Yesterday Thomas Geoghegan argued in The New York Times that the Senate filibuster is “at worst, unconstitutional and, at best, at odds with the founders’ intent.” However, the most rudimentary reading of the Constitution suggests that the Founders wanted the passage of legislation to be exceedingly difficult in order to prevent a slim majority from ruling the country with impunity.

If the Founders were so against supermajorities (as the author suggests), then why is a “two thirds” vote in Congress required no less than 5 times in Article I of the Constitution (including the override of a veto)? In fact, every specification in the Constitution that deals with real action like impeachment, determining House and Senate rules, or overriding a veto requires a supermajority. Only merely conducting business requires a simple majority. The Founders wanted and required a supermajority on matters of import to restrain the federal government from usurping the freedom and liberty of the United States and its citizens.

Geoghegan further naively claims that the 60 vote cloture requirement undercuts the Vice President’s ability to be a tie-breaker. Yet, according to the Senate’s own out-of-date webpage on the subject (it still lists Cheney as Vice President), since 1789, the Vice President has cast 242 deciding votes—a significant number considering the rarity of the situation.

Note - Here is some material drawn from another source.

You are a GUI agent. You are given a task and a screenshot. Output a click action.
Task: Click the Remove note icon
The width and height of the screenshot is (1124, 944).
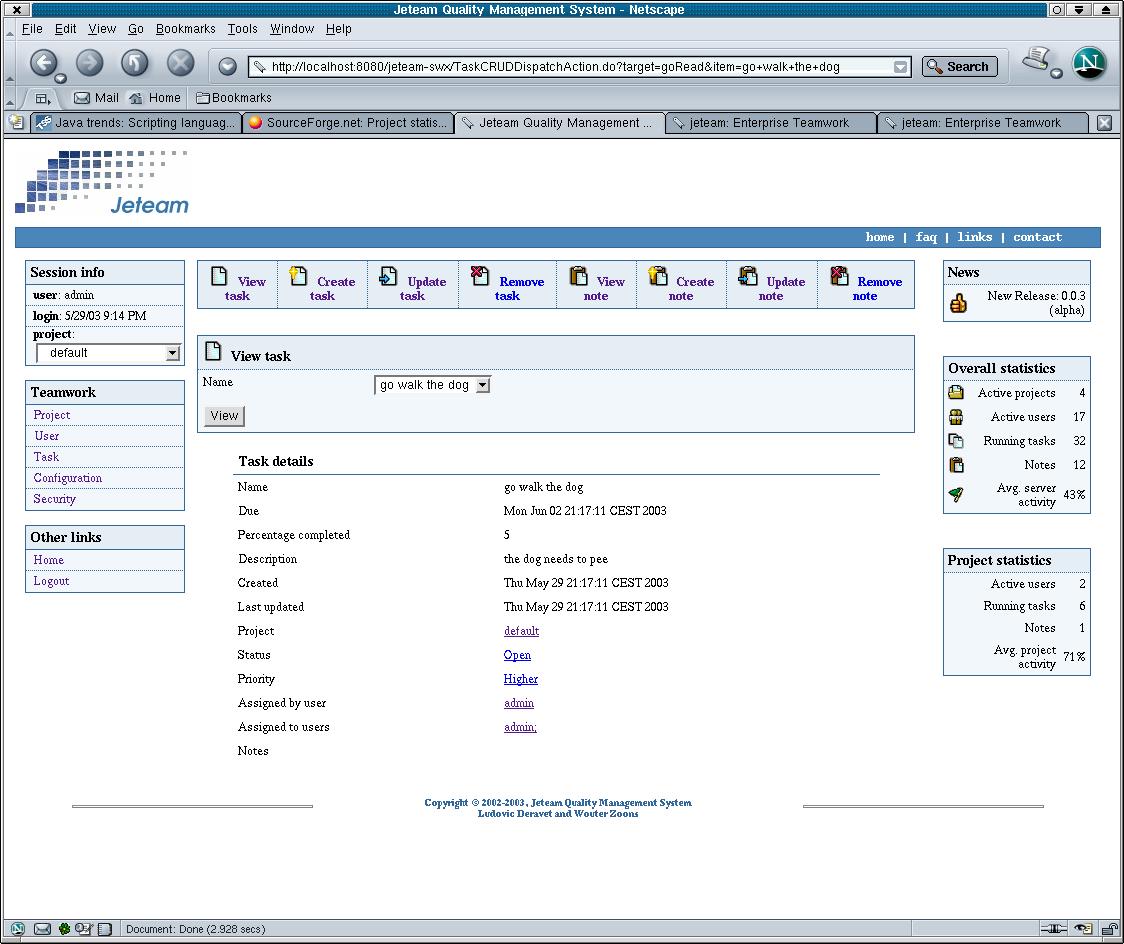click(x=840, y=277)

Even Senators in the majority party have spoken out on the importance of current Senate rules and procedure. In 2005 when Senate Majority Leader Frist was contemplating the “nuclear” option, former Senators Malcolm Wallop and Jim McClure wrote in the Wall Street Journal that while they were personally against the filibuster of President Bush’s judicial nominees (they are both Republicans), they did see the value of occasional filibusters, and certainly did not want to damage Senate procedures in order to resolve one problem.

Geoghegan’s real beef is not whether a filibuster is constitutional, but that Geoghegan does not like compromise. Geoghegan shows his hand in the following lines:

So on the health care bill, as on so many other things, we now have to take what a minority of an inherently unrepresentative body will give us. Forty-one senators from our 21 smallest states — just over 10 percent of our population — can block bills dealing not just with health care but with global warming and hazards that threaten the whole planet.

What is wrong with not passing legislation unless a lot of people agree with it? Or with requiring some sort of compromise between opposing views to pass legislation? Surely Geoghegan would agree that that is a policy our Founders would agree with—since they used compromise to write the Constitution itself. Granted, the cloture vote can be annoying when your bill doesn’t get passed (or when the country has a backlog of judicial cases and not enough judges to process them). But is it so terrible to want at least 60 Senators to agree to, for example, a $2.5 trillion health care bill that will put Washington bureaucrats in charge of your health care? I think most people would agree the answer to that question is no.